As for the monospecific genus.

Material examined.

Holotype ♂ (by monotypy, two microslides: ZSM-A20033529 and ZMB 13160), Herkulesbad (Băile Herculane, Romania), leg. K. Verhoeff. ZSM-A20033529 (Fig. 5A): head in several pieces, only first three antennomeres of one antenna, collum, rings 3-5, 8-10, 12, 13-14, 15-20. ZMB 13160 (Fig. 5B): gonopods, one leg pair (7?).

Additional material.

1 ♂ (VMNH110683), body in two pieces in alcohol (Fig. 5C), ring 7 and gonopods missing. For more details see below.

Distribution.

Known from several caves in the southern part of the Carpathians in Romania: Peştera Hoţilor de la Băile Herculane (type locality), Peştera nr. 40 de la Ineleţ, Peştera Cicioara, Peştera Cornetul Vârcanilor, Peştera Cloşani, Peştera Vacilor de la Cloşani and Peştera din Poiana Lazului (= Peştera lui Mihai Arjoc, = Peştera din Piatra Mică) (Verhoeff 1898; Ceuca 1958; Tabacaru et al. 2003) (Fig. 18).

Remarks.

Verhoeff (1898) described this taxon from a single male he collected in the Hoţilor Cave in Băile Herculane. As he himself stated, several subsequent attempts to collect additional specimens in this cave were unsuccessful. Tabacaru (1980) stated that numerous searches in this cave failed too. One of us (DA) visited this cave in 2014 but also failed to find this species. In 2021, a small group of myriapodologists, including two of us (DA and BV) were not successful either. From Hoţilor Cave, only the male type specimen originally described by Verhoeff (1898) is known.

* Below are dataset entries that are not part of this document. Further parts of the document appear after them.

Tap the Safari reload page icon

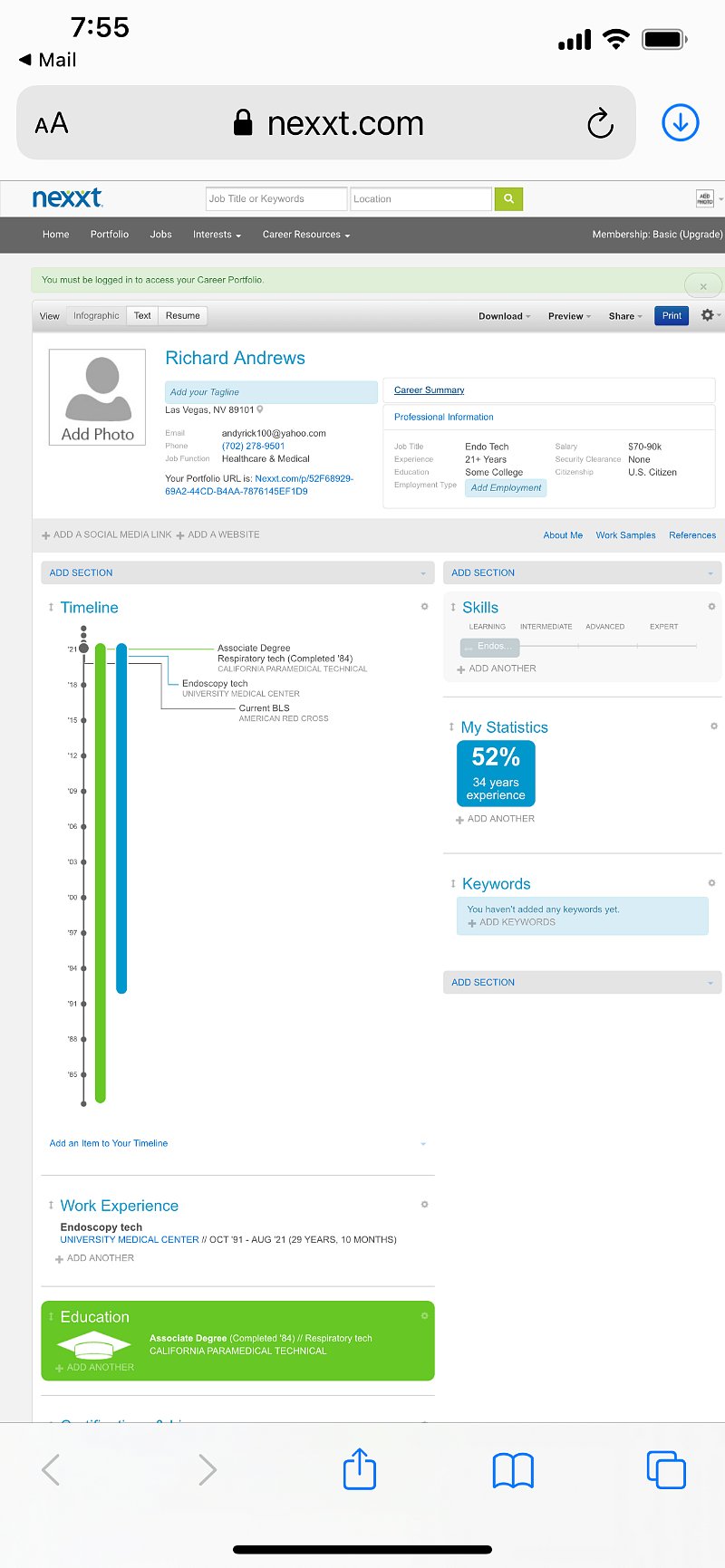(600, 123)
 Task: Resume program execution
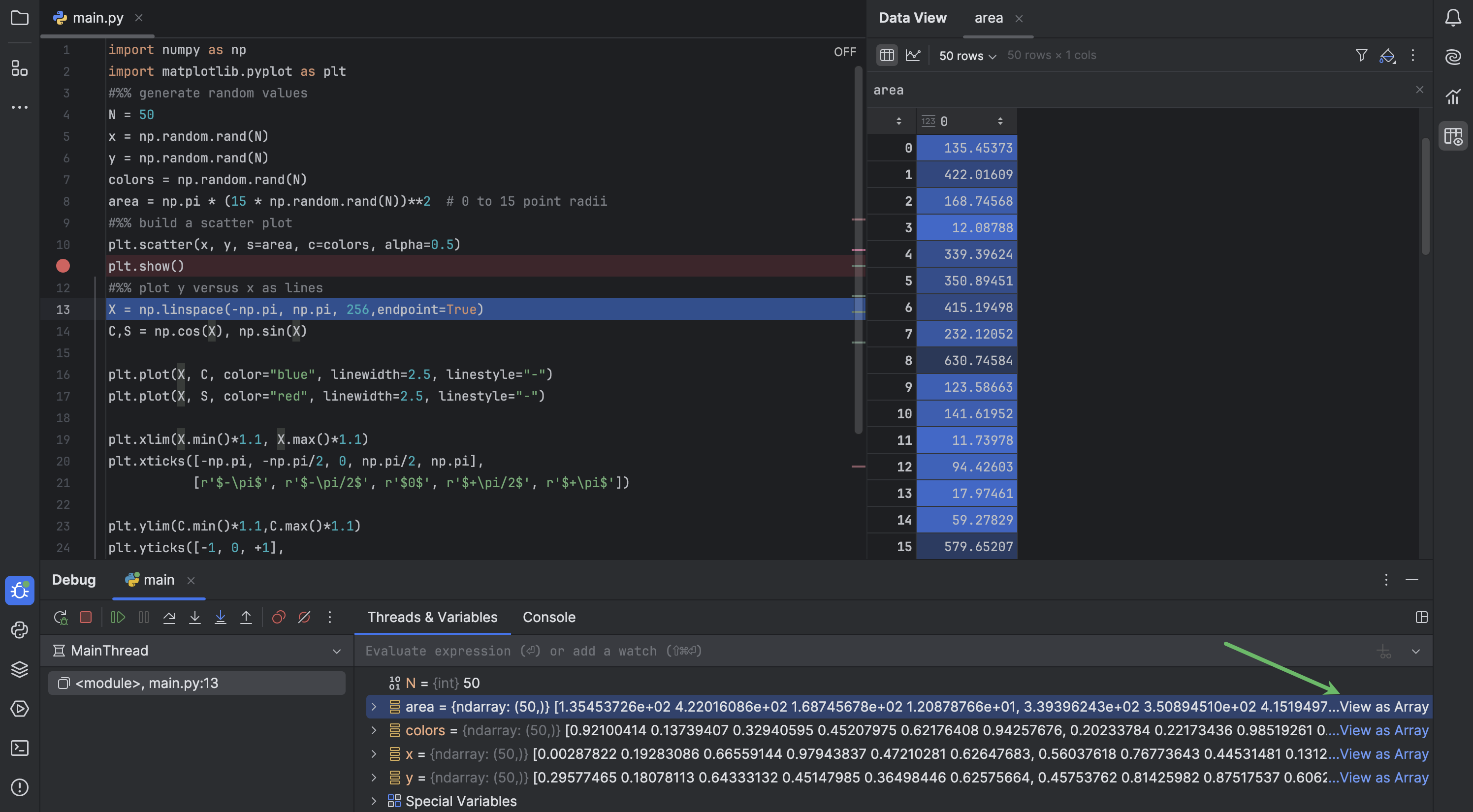click(118, 617)
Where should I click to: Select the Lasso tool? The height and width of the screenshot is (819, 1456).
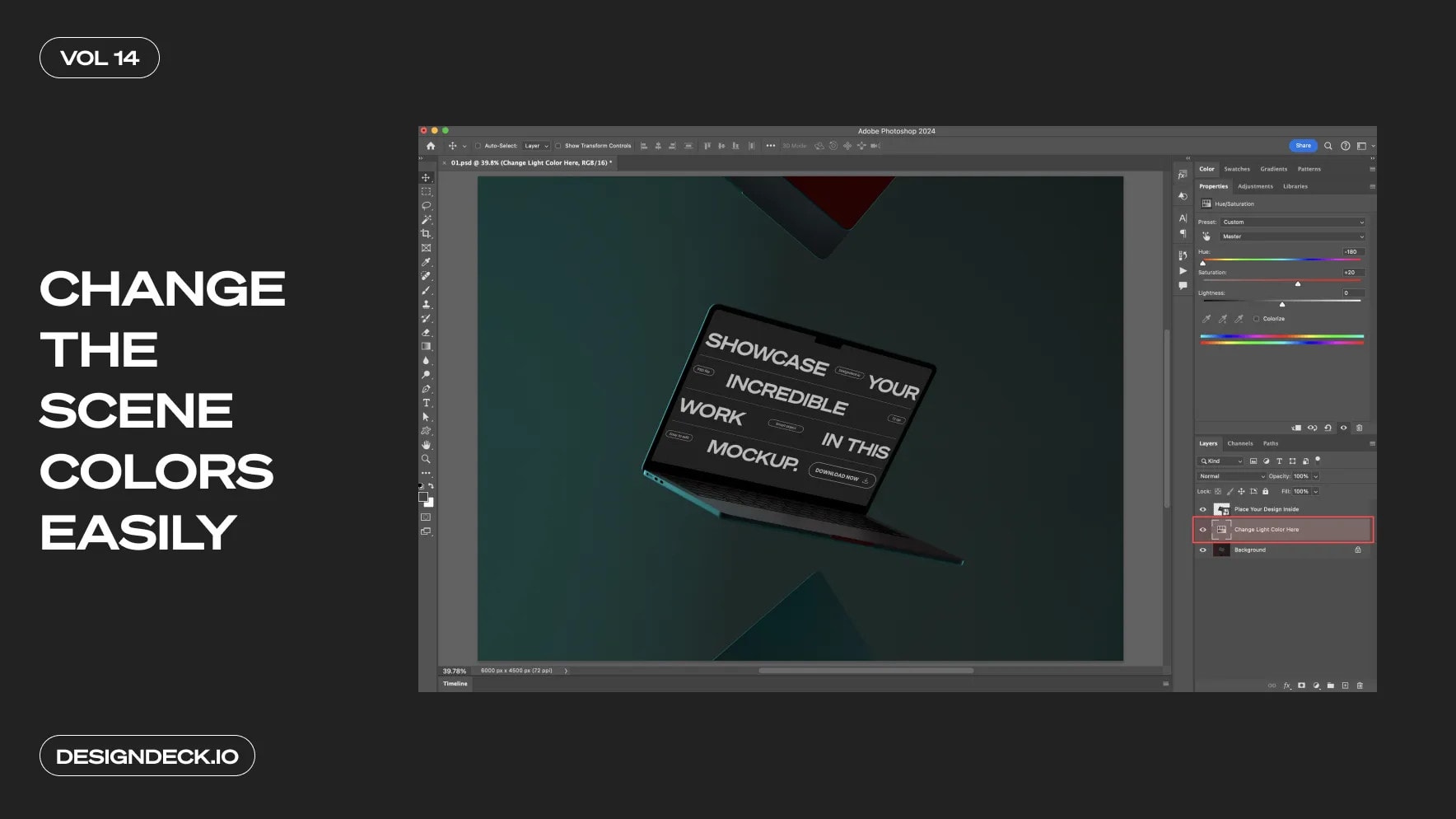coord(427,207)
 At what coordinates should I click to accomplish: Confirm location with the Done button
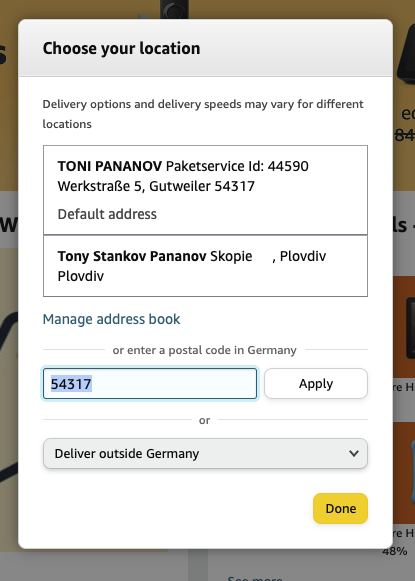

Sixty years after its original description, Ceuca (1958) examined more than 20 specimens of T. eremitis from three other caves and gave new and more detailed drawings of the gonopods (Fig. 17G, H), as well as some notes on female habitus.

Hoffman (1980) wrote that he had received a male from Traian Ceuca, whose photograph is included in this paper (Fig. 5C). Unfortunately, colleague Jackson Means informed us that there is no original label with this individual, but that on the jar, marked with MIR02733, it is written: " Trichopolydesmidae: Trichopolydesmus eremitis Verhoeff TOPOTYPES !! Hungary". This was probably an accidental mistake during the subsequent labeling. The male sent by Ceuca to Hoffman comes from one of the three caves in Romania listed in Ceuca’s (1958) paper. Considering the number of collected males from those three caves, we can only guess that this male comes from the Cloşani cave.

Similarly to Bacillidesmus filiformis, this species also has ventral denticles on podomeres of male anterior legs (Fig. 5H, I). However, some other habitual characteristics are similar to Napocodesmus, Balkanodesminus gen. nov. and Rhodopodesmus gen. nov., viz., sensilla basiconica on antennomere 6 partially exposed outside the pit, while hypoproct and paraprocts are with more than two long setae (Fig. 5F, G). Legs and antennomeres (as well as antennae in general) in this species are somewhat longer (slender) than in other representatives from the Carpathian-Balkan arch and the Rhodope Mountains, thus it seems to be the most strongly adapted to cave life among them.